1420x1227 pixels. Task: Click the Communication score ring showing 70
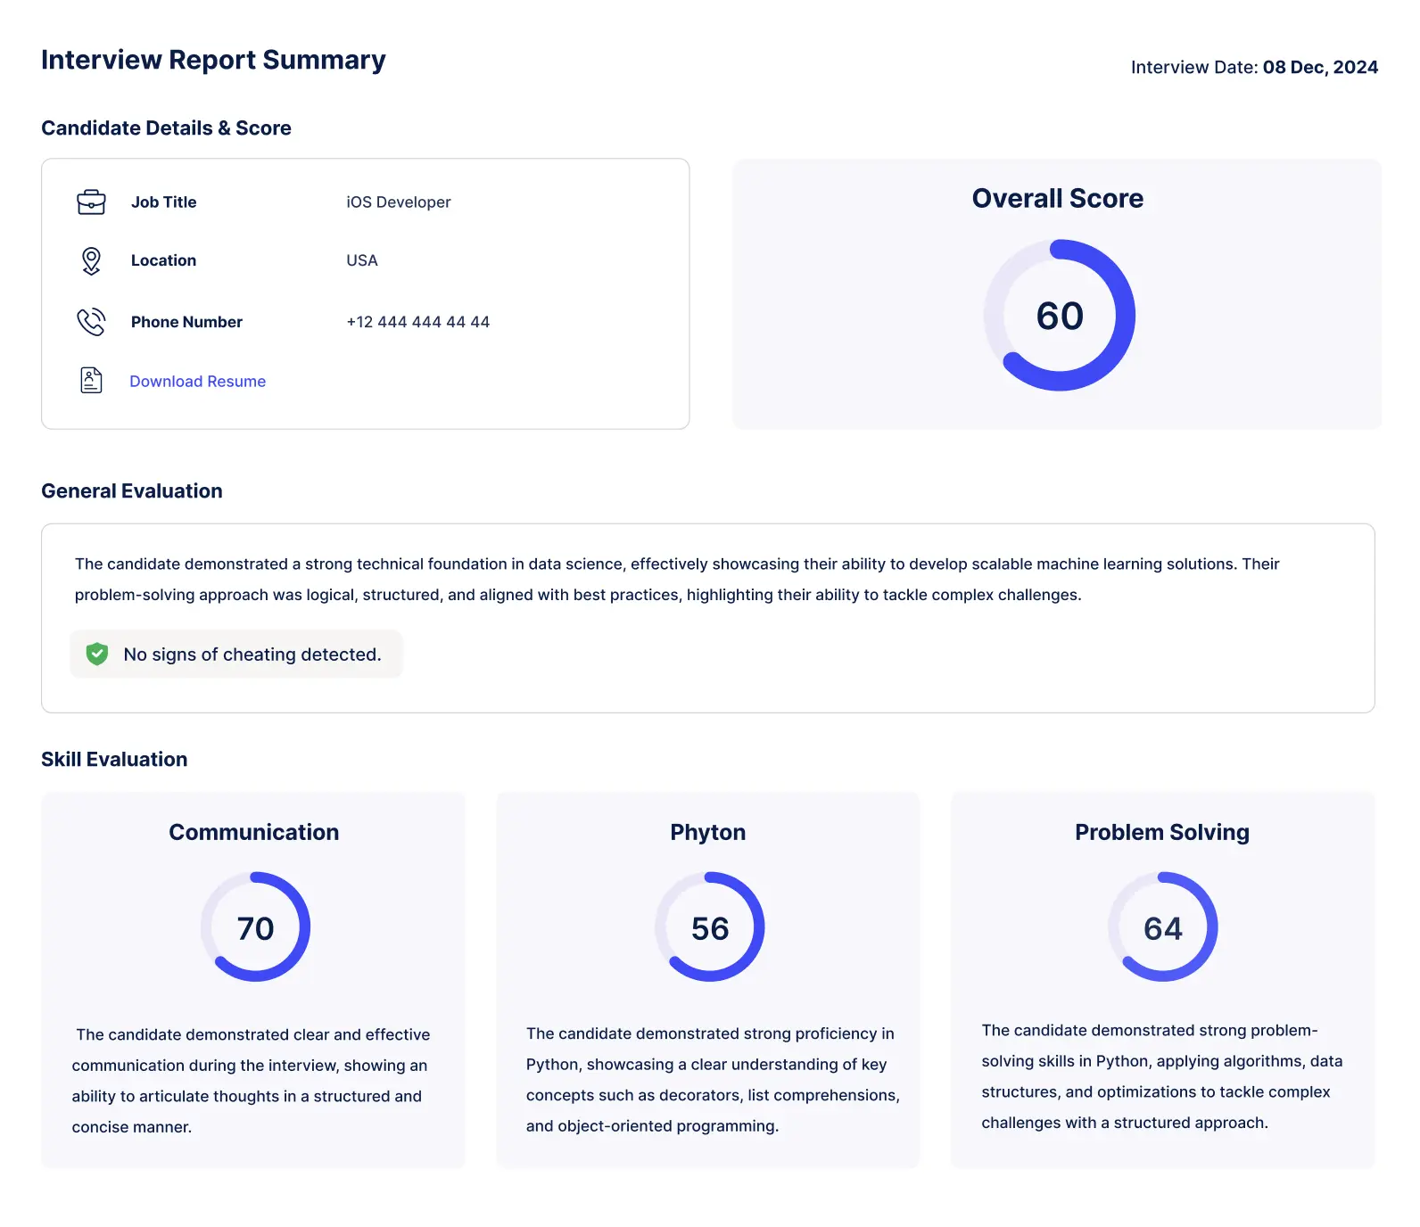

==

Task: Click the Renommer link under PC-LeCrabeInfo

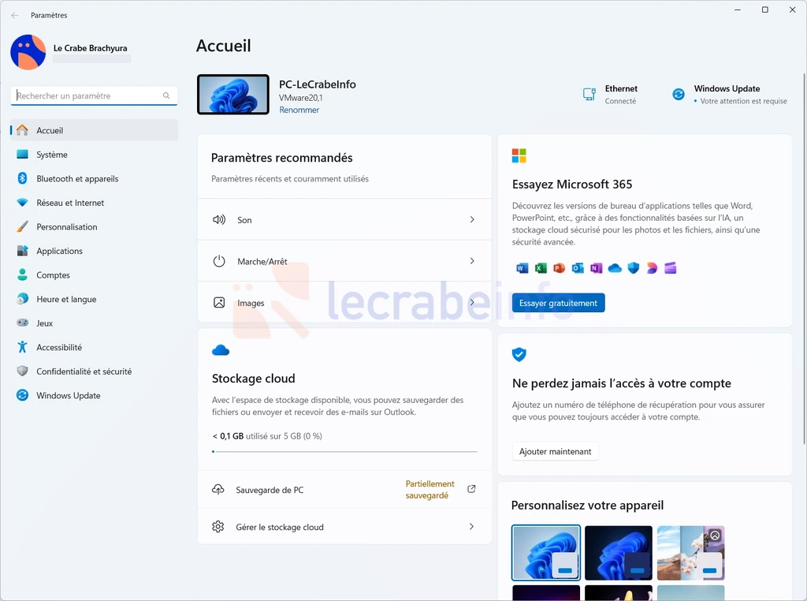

==

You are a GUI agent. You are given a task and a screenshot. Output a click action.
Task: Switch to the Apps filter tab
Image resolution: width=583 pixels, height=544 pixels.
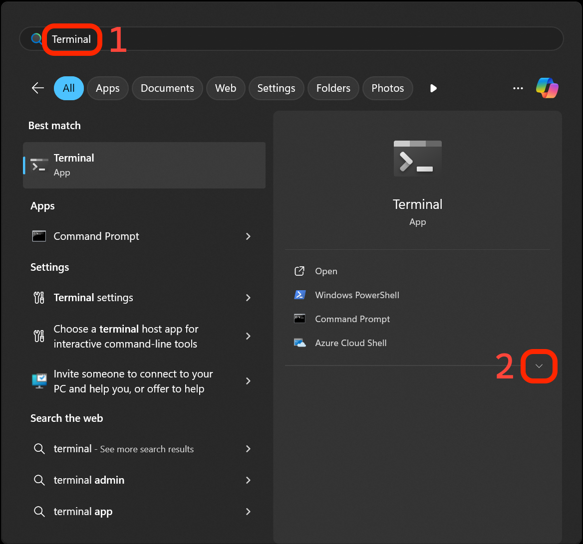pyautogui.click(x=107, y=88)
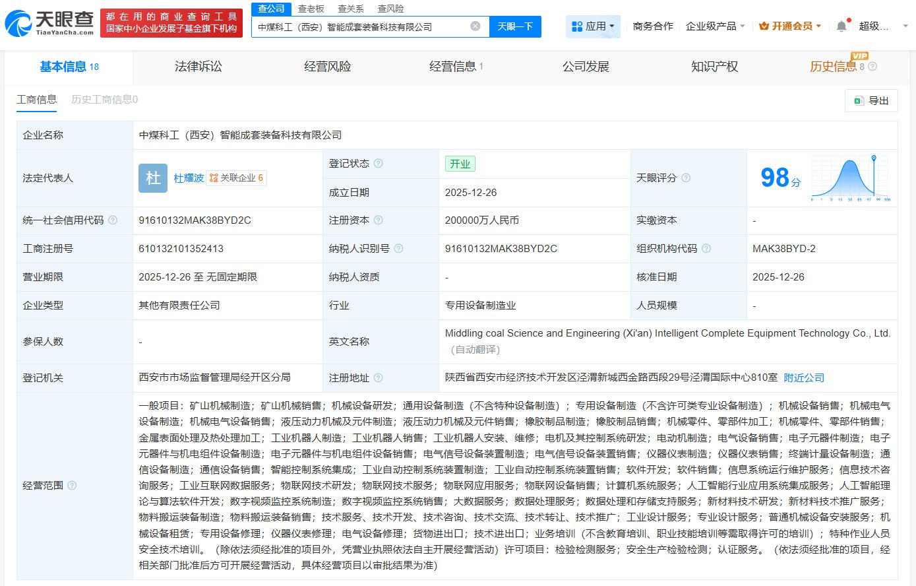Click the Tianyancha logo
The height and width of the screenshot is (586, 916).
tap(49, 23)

> **Task objective**: Among the records above, extract exactly the lines from the line with "You are a GUI" to the line with "Task: Switch to the Apps filter tab", both lines included, and leave out the rest.

> **Solution to the exercise**:
You are a GUI agent. You are given a task and a screenshot. Output a click action.
Task: Switch to the Apps filter tab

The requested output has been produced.